São Paulo - A queda do dólar vai influir muito pouco nos preços dos importados neste Natal. Além de as encomendas terem sido feitas bem antes da desvalorização da moeda americana, há a questão do PIS/Cofins, lembram os varejistas. ''O produto vindo de fora teria tudo para ter preços mais competitivos este ano. Mas a incidência de PIS/Cofins sobre os importados anula a desvalorização do dólar'', diz o presidente da Apas.
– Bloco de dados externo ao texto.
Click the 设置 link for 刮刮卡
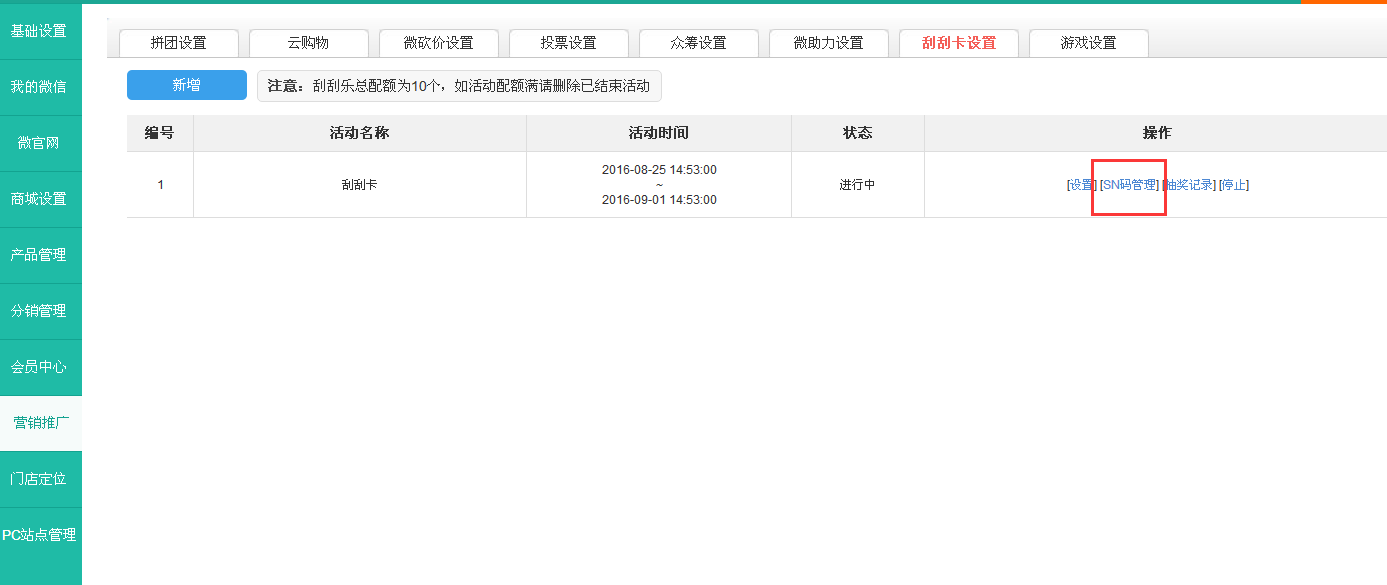1387x585 pixels. (1081, 185)
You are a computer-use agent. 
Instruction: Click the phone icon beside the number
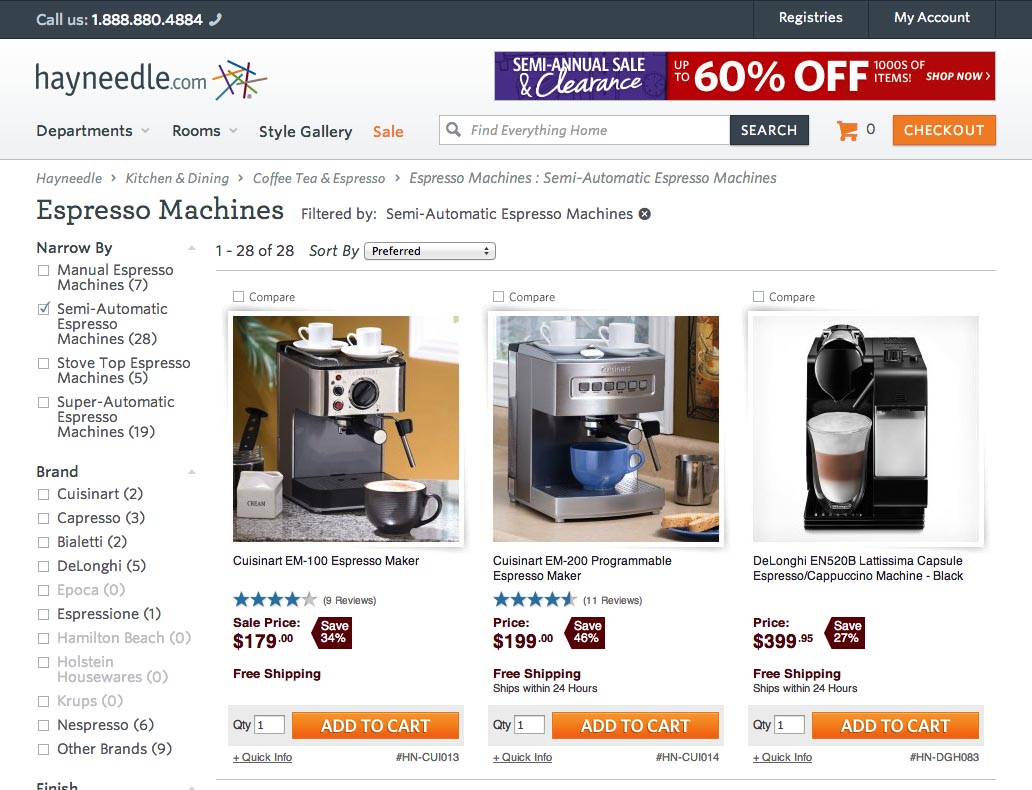[x=215, y=20]
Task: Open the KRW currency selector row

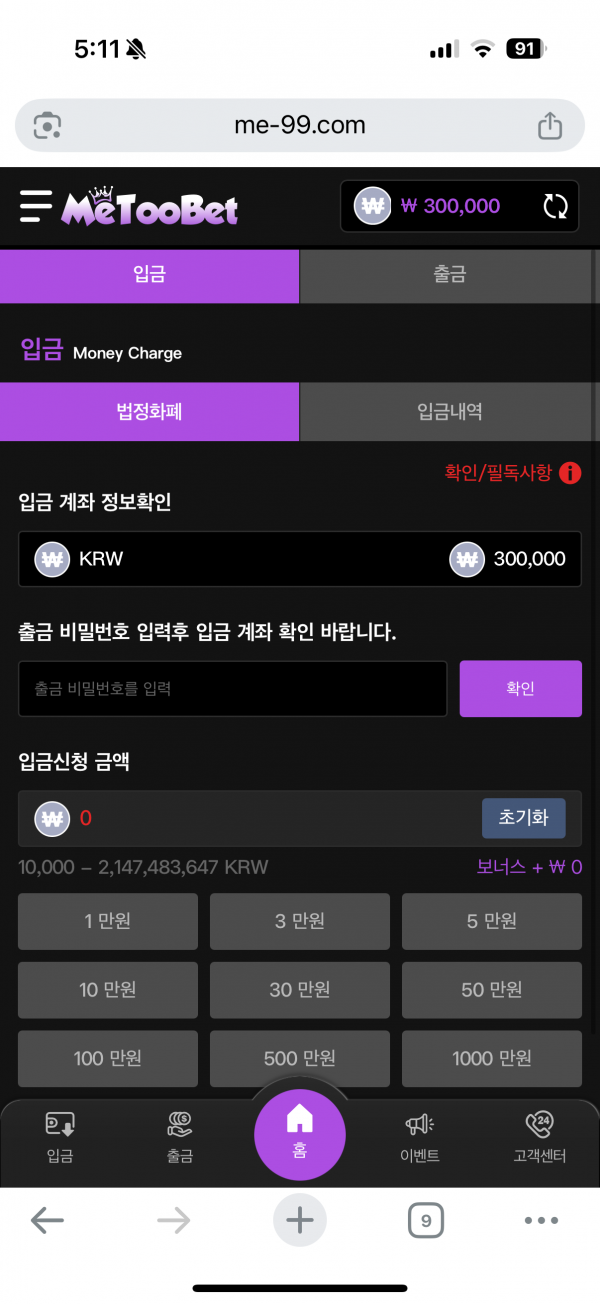Action: coord(300,559)
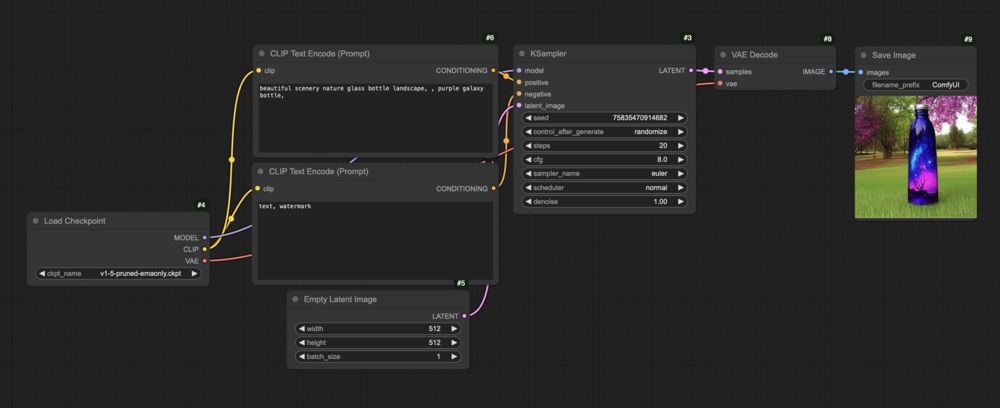Click the filename_prefix ComfyUI field
The image size is (1000, 408).
coord(916,85)
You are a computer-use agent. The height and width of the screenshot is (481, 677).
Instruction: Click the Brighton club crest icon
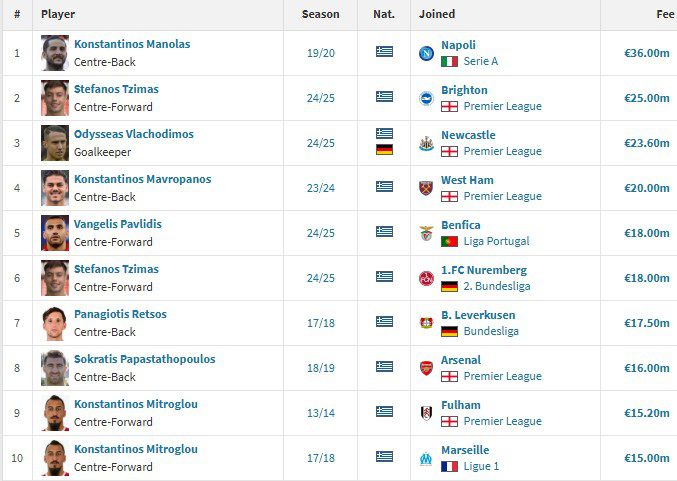[426, 98]
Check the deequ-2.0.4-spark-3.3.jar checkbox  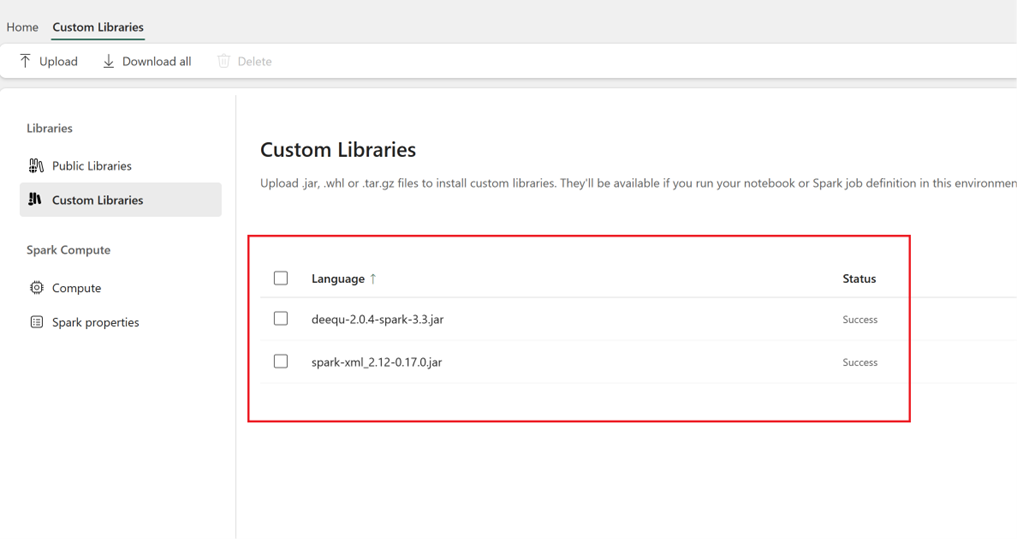click(281, 318)
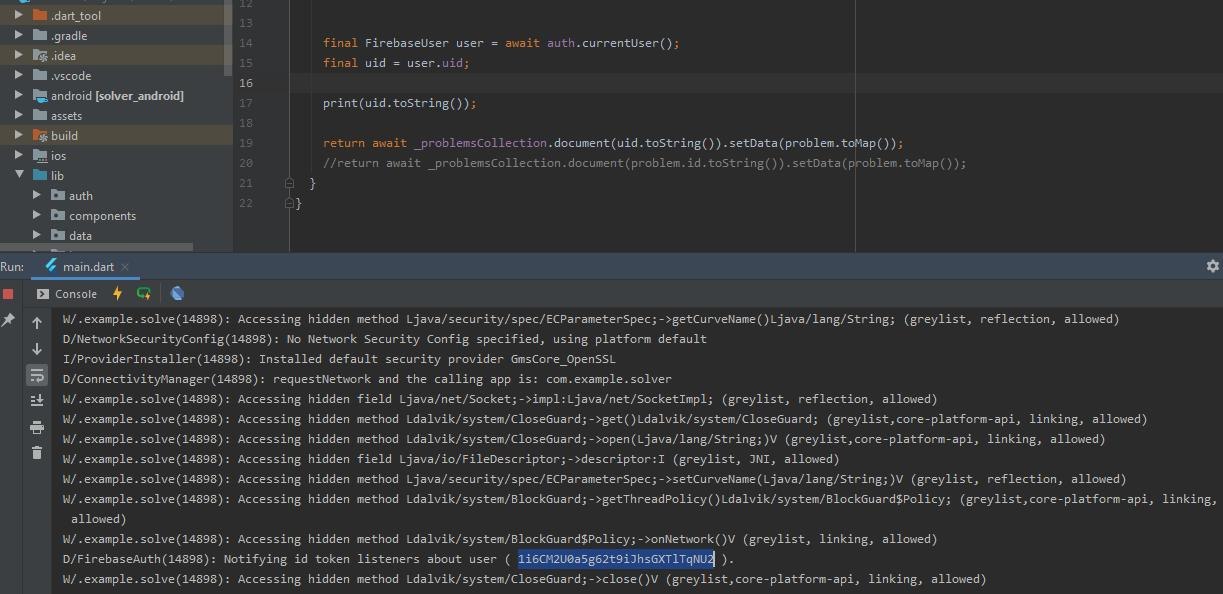1223x594 pixels.
Task: Toggle pin tab in Run panel
Action: [8, 320]
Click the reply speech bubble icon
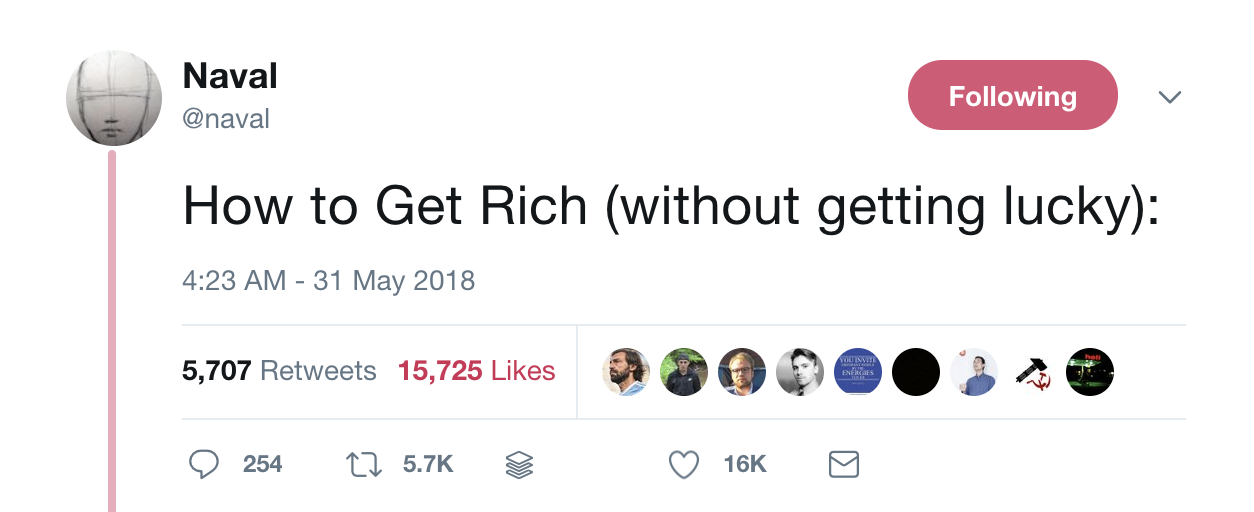This screenshot has width=1254, height=512. 204,464
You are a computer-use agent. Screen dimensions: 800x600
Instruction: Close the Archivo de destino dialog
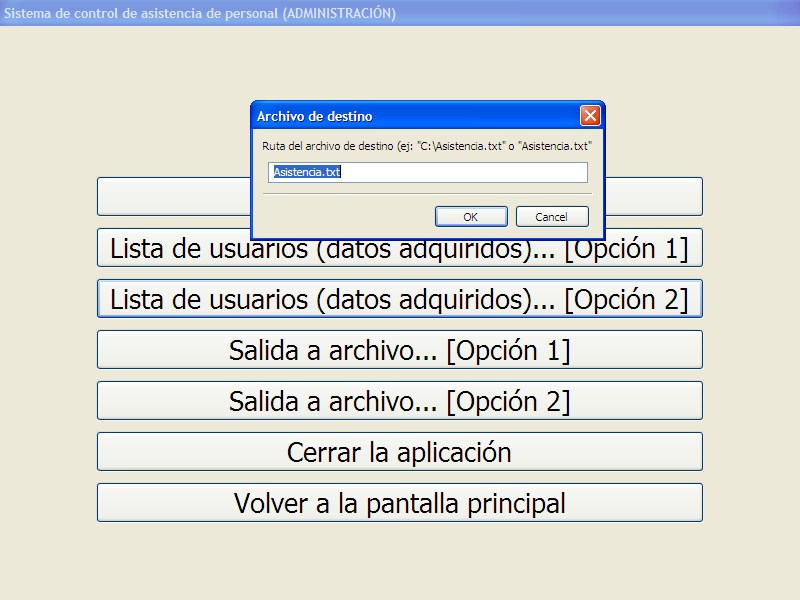pos(590,116)
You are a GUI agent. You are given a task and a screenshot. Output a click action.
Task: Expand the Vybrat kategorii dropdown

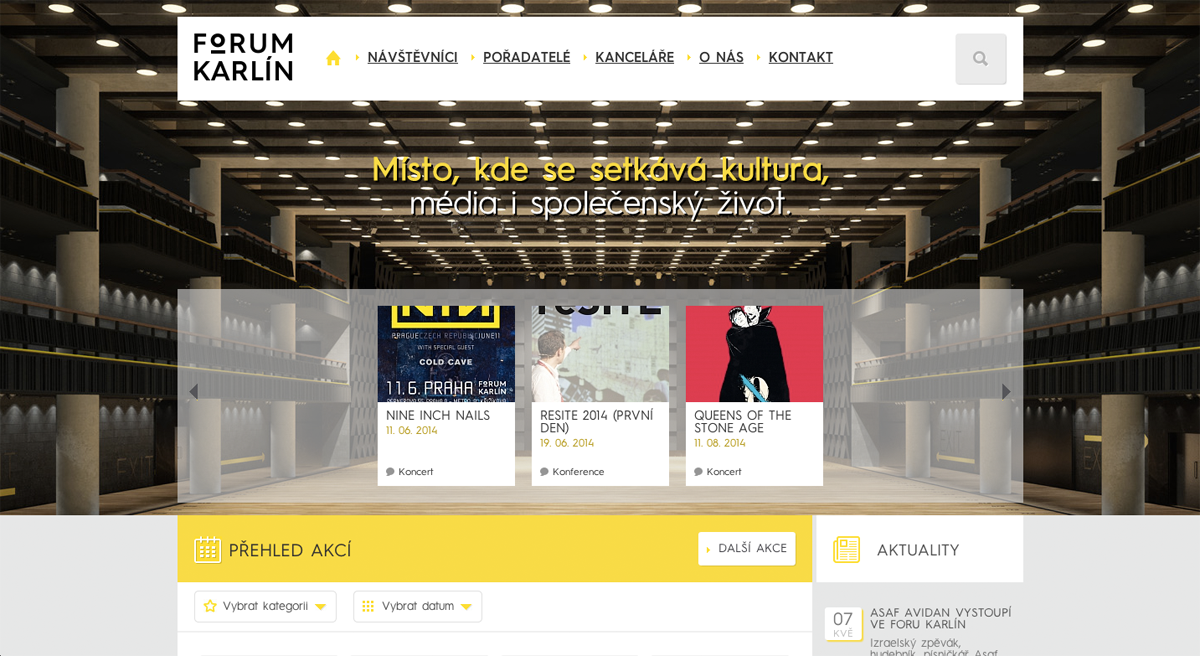[265, 606]
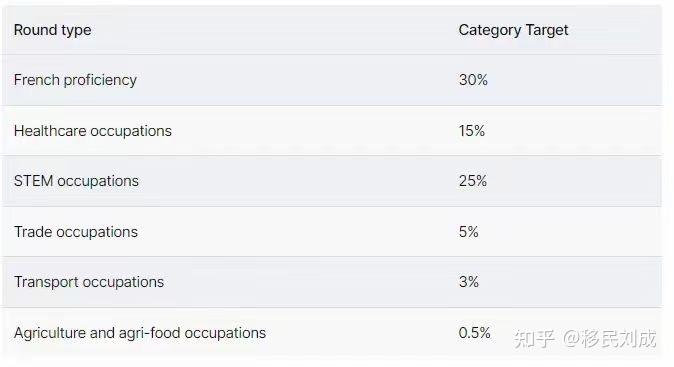Viewport: 674px width, 367px height.
Task: Click the 5% target value
Action: [468, 232]
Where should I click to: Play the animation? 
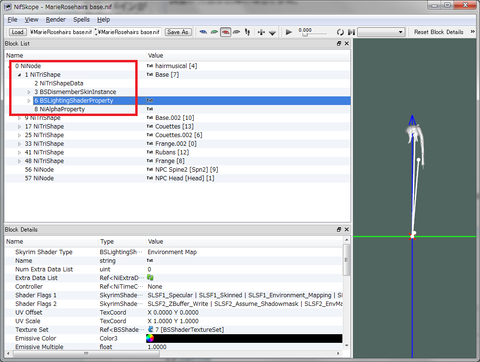tap(289, 32)
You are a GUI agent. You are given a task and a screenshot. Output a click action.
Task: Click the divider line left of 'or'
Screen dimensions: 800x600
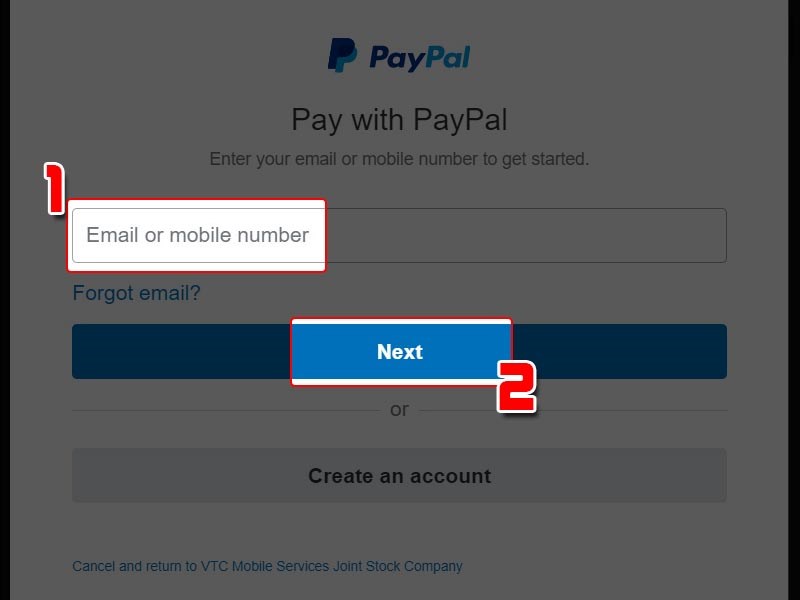coord(226,410)
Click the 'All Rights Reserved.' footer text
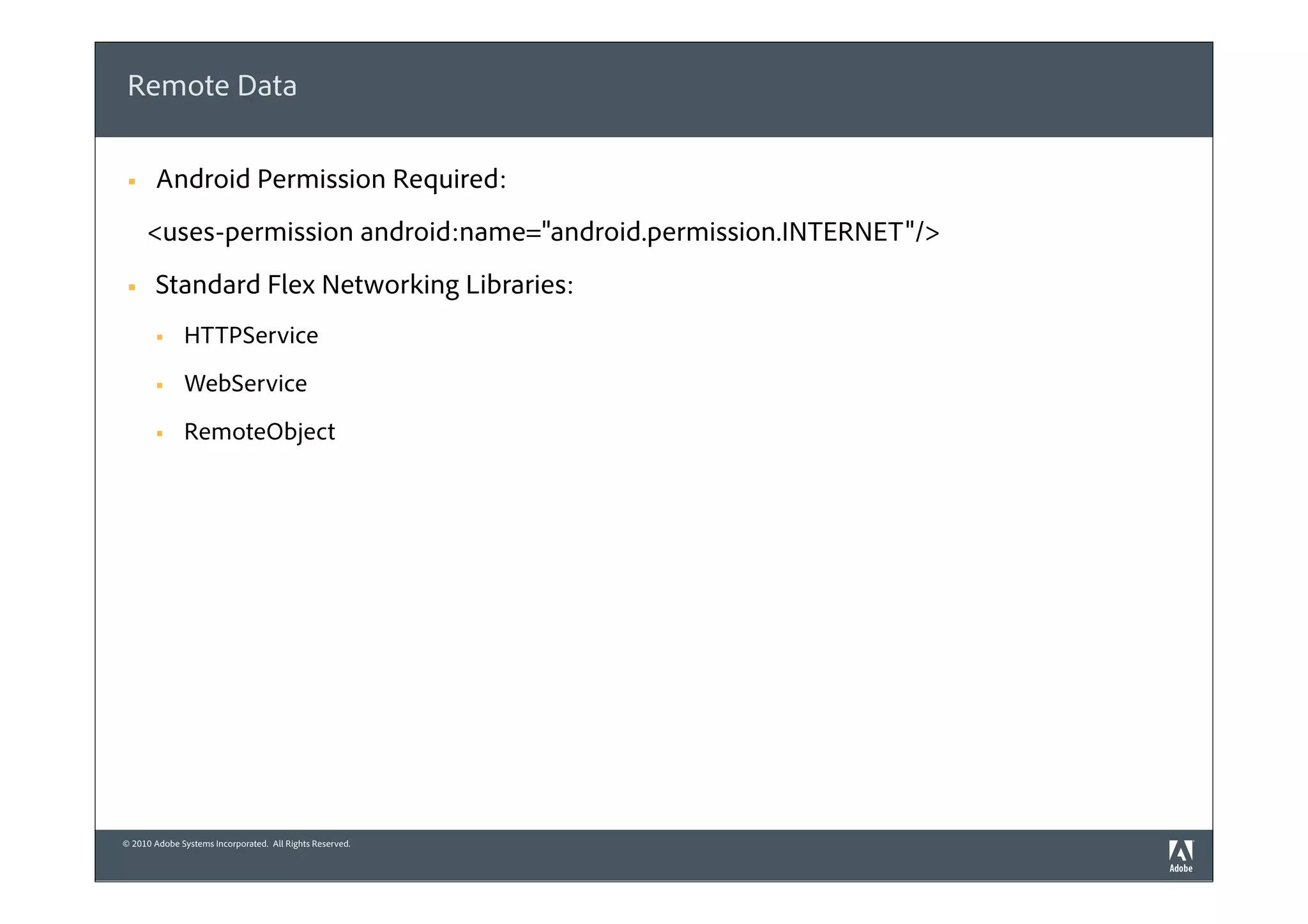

Segundo ele, desde maio os dois impostos incidem sobre todos os importados. ''É um acréscimo de 9,25% ao preço do produto.''
Além do PIS/Cofins, o diretor do supermercado Santa Luzia diz que a valorização do euro, 33% acima do dólar, pesa na importação de bebidas européias. ''Os preços ficaram de 12% a 15% acima do ano passado.'' No caso das cestas de Natal, explica, para manter preços, substituiu marcas de vinhos caras por outras similares mais baratas. Os preços de frutas secas se mantêm semelhantes aos de 2003.
''O que se nota é a queda de preços de alguns importados que vendem o ano inteiro, como o azeite, que nos últimos meses teve redução de 15%'', diz Ubriaco, do Pão de Açúcar. A importadora La Pastina concentrou parte de suas encomendas de bebidas no Mercosul. A expectativa é de um aumento de 50% nas vendas de vinhos este mês. (V.D.)